Whenever a line below includes the word "agent", copy that line.

** Data **
*** Begin section ***

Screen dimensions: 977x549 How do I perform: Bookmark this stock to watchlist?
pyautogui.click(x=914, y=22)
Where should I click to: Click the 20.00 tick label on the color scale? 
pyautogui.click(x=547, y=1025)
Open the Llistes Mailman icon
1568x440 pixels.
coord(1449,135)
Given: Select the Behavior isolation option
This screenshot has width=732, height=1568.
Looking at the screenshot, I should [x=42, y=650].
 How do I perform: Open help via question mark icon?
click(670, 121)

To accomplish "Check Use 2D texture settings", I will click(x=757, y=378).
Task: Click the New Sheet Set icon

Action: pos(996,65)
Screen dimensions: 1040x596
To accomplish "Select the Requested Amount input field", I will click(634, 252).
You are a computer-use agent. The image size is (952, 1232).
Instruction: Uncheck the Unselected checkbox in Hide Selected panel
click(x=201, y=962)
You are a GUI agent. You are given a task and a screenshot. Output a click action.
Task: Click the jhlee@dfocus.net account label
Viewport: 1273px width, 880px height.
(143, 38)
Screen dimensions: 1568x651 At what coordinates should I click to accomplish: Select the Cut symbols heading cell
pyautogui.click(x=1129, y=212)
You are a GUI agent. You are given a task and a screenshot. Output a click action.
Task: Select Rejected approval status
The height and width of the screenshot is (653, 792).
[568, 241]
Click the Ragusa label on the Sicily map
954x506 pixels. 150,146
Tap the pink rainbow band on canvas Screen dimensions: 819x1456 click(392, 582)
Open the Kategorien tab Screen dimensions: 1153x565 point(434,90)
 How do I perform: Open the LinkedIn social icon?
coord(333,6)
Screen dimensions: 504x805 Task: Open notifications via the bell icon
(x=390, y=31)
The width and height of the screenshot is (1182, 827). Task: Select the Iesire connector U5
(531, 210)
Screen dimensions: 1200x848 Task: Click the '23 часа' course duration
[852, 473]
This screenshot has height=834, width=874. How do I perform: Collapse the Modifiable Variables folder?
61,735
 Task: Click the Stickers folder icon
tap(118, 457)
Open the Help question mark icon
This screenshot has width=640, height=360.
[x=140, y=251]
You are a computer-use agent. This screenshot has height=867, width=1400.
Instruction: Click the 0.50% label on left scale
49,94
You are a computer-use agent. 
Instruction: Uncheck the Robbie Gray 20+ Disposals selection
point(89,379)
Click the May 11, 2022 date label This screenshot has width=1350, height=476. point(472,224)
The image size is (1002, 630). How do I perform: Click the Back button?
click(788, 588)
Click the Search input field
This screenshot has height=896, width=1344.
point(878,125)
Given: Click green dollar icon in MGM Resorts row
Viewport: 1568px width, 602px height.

*** End section ***

** Solution to this exercise **
You are a computer-use agent. The image size is (952, 1232).
You are a GUI agent. You are given a task and a screenshot. Output a click action.
You are a GUI agent. You are given a task and a screenshot. Output a click action.
You are a computer-use agent. This screenshot has height=867, width=1400.
You are a computer-use agent. 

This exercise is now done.